Rollover Error/Tax Reporting

Hello,

A client had an IRA and a 401k. The IRA had both pretax and after-tax contributions in it and the client wanted to roll their IRA to their 401k. We know after-tax contributions cannot be rolled to a 401k, however in error the client requested a direct rollover of the full amount. My questions are:

1. The after-tax portion in the 401k must be removed, correct?

2. Can the after-tax portion be rolled back to the IRA as a direct rollover? Or must it be sent back to the participant and remain outside of a retirement plan/IRA?

3. Any idea what responsibility the delivering IRA custodian has here from a reporting standpoint? The TPA of the plan is requesting that a corrected 1099-R be issued by the IRA custodian showing only the pretax rollover amount be distributed, but the custodian will not do it. They also want them to suppress 5498 reporting of the money being rolled back to the IRA. The TPA referenced a section from the 1099-R and 5498 instructions that says custodians must issue corrected forms when they are made aware of errors such as ineligible rollover amounts such as RMDs amounts. In my opinion here the custodian did not make an error and there is no way for them to know if an IRA contain after-tax money or in the RMD example, whether a client may have satisfied their RMD from another account. Seems like the instructions for corrected forms may apply to qualified plans only.

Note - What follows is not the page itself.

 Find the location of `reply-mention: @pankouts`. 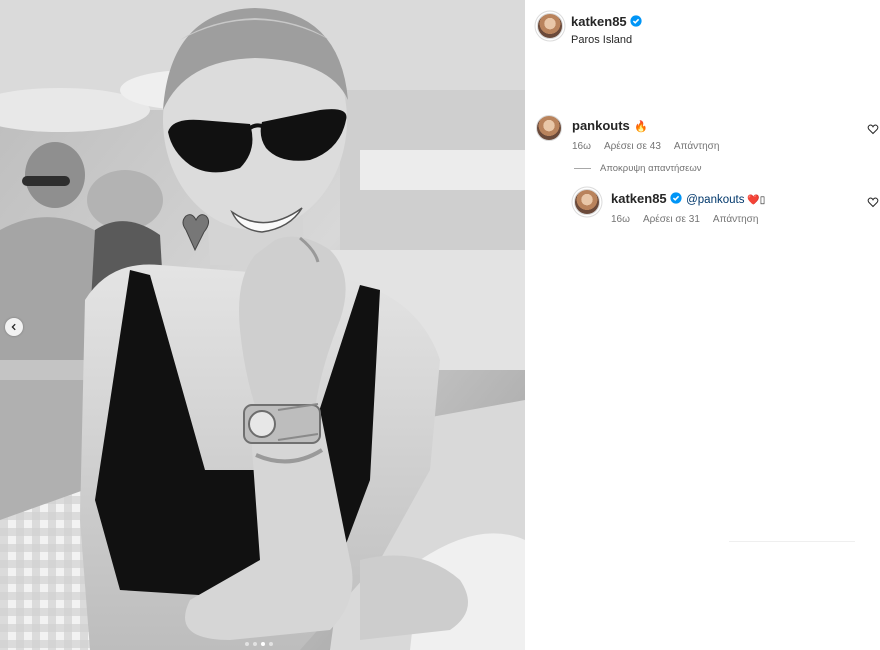

reply-mention: @pankouts is located at coordinates (715, 200).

Curious of your thoughts. Thanks!



  1. Yes, it was not eligible for rollover. However, if client had another IRA with enough pre tax dollars in it, client would avoid the rollover of IRA basis.
  2. The latter. The 401k plan should not be doing direct rollovers of “excess amounts” in the plan as they are not eligible for rollover. They should be distributed with a 1099R coded E or some other code indicative of amounts that are not eligible for rollover. Nonetheless, some plans are inclined to attempt the direct rollover solution. If they do, they can expect the IRA custodian to issue a 5498, otherwise there would be a mismatch at the IRS relative to the taxpayer’s return.
  3. IRA custodians often do not cooperate as well, particularly after the G coded 1099R has been issued. They do not like to revise already issued 1099R forms notwithstanding the 1099R Inst to correct errors. The correct practice would be to reissue the G coded 1099R to include only the pre tax amounts eligible for rollover to a QRP, and another 1099R for the distribution of basis, coded 1 or 7. This 1099R would show the full amount as taxable and taxpayer would have to file an 8606 to apply IRA basis to it. If the IRA custodian will not cooperate the taxpayer would be left to issue a substitute 1099R and explain why to the IRS. At this point, I think many taxpayers are inclined to leave the IRA basis in the QRP and take their chances due to custodian inconsistency in determining the correct procedures, and tax filing hassles in reporting these multiple distributions.
  4. There may be a way to get the funds back in the IRA. The easiest situation is to complete a rollover using other funds within 60 days of the distribution before advising the plan of the excess. If the plan then distributes the excess it would reimburse the taxpayer for use of other funds to complete a 60 day rollover, assuming they are eligible for such a rollover. However, if the 60 days has already passed and the after tax amount is high enough, taxpayer might still be able to restore the IRA basis to the IRA through the self certification process per Rev Procedure 2020-46 using Reason 3. This also requires IRA custodian cooperation.